▶ _YOUR OBJECTIVE_: Exactly the lines from the one holding "Viewport: 444px width, 344px" through the final line of the data are wanted, copied as written.

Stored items
__________________________________________________

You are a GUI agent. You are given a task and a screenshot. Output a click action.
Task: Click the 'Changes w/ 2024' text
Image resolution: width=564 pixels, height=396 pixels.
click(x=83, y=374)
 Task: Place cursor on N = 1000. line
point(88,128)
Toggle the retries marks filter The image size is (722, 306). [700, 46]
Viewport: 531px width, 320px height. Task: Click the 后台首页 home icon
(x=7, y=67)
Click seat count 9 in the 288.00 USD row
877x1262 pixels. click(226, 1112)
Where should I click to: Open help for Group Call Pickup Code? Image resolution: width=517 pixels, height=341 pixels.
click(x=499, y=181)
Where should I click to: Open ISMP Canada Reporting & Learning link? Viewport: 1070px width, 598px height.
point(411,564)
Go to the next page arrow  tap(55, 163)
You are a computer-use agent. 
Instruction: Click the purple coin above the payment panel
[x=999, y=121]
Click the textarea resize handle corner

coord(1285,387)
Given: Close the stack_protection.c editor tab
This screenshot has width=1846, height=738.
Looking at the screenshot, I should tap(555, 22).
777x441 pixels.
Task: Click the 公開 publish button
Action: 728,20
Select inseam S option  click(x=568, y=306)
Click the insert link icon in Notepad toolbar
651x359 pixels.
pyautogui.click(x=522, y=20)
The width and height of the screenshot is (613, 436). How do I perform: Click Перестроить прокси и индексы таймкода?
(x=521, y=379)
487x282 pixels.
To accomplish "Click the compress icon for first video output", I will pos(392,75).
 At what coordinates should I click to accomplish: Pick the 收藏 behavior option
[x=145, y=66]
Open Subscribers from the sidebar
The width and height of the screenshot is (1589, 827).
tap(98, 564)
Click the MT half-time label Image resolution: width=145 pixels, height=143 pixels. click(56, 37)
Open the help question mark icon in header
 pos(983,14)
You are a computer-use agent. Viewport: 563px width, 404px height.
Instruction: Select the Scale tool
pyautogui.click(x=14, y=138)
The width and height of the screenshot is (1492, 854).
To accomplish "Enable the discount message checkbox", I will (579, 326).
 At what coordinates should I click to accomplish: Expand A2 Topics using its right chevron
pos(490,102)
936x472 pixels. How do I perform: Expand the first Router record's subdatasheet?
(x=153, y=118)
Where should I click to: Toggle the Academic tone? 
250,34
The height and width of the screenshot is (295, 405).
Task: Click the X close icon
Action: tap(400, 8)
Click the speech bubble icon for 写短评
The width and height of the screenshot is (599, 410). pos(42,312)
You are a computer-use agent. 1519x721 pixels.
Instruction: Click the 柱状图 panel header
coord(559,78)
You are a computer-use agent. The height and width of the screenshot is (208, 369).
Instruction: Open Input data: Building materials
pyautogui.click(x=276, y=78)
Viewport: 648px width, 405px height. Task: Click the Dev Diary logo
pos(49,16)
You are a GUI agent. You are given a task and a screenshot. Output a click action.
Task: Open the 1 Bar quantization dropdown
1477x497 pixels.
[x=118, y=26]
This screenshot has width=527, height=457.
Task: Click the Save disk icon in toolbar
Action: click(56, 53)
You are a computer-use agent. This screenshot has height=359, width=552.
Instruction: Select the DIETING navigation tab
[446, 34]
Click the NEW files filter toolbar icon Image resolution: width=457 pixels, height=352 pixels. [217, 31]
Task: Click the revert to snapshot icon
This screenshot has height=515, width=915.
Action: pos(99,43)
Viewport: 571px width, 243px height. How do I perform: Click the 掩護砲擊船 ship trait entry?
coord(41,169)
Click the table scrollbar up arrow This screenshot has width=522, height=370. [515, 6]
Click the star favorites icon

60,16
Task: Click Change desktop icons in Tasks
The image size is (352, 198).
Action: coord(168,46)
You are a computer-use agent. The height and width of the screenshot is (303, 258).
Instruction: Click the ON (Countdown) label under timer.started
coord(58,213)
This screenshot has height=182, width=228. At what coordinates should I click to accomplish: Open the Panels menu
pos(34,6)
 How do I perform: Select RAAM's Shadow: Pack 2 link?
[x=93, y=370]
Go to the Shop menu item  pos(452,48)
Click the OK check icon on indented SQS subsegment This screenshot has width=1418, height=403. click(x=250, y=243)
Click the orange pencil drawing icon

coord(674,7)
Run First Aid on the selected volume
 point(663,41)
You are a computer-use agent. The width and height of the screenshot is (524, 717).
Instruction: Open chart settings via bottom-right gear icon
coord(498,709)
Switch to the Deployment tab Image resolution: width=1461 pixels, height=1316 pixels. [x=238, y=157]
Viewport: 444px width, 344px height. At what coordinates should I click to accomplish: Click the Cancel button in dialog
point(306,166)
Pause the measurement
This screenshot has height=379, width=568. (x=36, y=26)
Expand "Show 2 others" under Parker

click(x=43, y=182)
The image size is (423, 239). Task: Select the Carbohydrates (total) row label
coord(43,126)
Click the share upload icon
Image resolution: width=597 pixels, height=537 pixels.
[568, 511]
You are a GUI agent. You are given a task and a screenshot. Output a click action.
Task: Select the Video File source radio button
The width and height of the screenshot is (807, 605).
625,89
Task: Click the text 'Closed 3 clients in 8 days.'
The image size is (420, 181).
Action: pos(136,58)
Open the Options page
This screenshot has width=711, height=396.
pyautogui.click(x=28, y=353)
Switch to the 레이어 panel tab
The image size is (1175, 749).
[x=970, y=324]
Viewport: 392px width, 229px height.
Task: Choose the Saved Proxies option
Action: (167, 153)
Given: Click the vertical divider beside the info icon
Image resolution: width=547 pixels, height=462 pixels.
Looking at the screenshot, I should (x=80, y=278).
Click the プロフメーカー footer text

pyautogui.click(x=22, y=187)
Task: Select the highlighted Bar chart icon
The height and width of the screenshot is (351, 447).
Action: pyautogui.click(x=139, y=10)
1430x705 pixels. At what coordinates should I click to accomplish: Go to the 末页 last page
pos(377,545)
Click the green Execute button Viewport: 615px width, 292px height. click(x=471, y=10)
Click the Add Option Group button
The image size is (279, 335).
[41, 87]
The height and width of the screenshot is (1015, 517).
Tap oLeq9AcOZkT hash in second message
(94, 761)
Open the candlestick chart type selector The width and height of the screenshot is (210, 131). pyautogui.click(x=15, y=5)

__________________________________________________

▶ _THE COMPLETED TASK_:
Viewport: 444px width, 344px height. At what coordinates should I click to accomplish: Click the Cancel button in dialog
point(306,166)
Pause the measurement
This screenshot has height=379, width=568. (x=36, y=26)
Expand "Show 2 others" under Parker

click(x=43, y=182)
The image size is (423, 239). Task: Select the Carbohydrates (total) row label
coord(43,126)
Click the share upload icon
Image resolution: width=597 pixels, height=537 pixels.
[568, 511]
You are a GUI agent. You are given a task and a screenshot. Output a click action.
Task: Select the Video File source radio button
The width and height of the screenshot is (807, 605).
625,89
Task: Click the text 'Closed 3 clients in 8 days.'
The image size is (420, 181).
Action: pos(136,58)
Open the Options page
This screenshot has width=711, height=396.
pyautogui.click(x=28, y=353)
Switch to the 레이어 panel tab
The image size is (1175, 749).
[x=970, y=324]
Viewport: 392px width, 229px height.
Task: Choose the Saved Proxies option
Action: (167, 153)
Given: Click the vertical divider beside the info icon
Image resolution: width=547 pixels, height=462 pixels.
Looking at the screenshot, I should (x=80, y=278).
Click the プロフメーカー footer text

pyautogui.click(x=22, y=187)
Task: Select the highlighted Bar chart icon
The height and width of the screenshot is (351, 447).
Action: pyautogui.click(x=139, y=10)
1430x705 pixels. At what coordinates should I click to accomplish: Go to the 末页 last page
pos(377,545)
Click the green Execute button Viewport: 615px width, 292px height. click(x=471, y=10)
Click the Add Option Group button
The image size is (279, 335).
[41, 87]
The height and width of the screenshot is (1015, 517).
Tap oLeq9AcOZkT hash in second message
(94, 761)
Open the candlestick chart type selector The width and height of the screenshot is (210, 131). pyautogui.click(x=15, y=5)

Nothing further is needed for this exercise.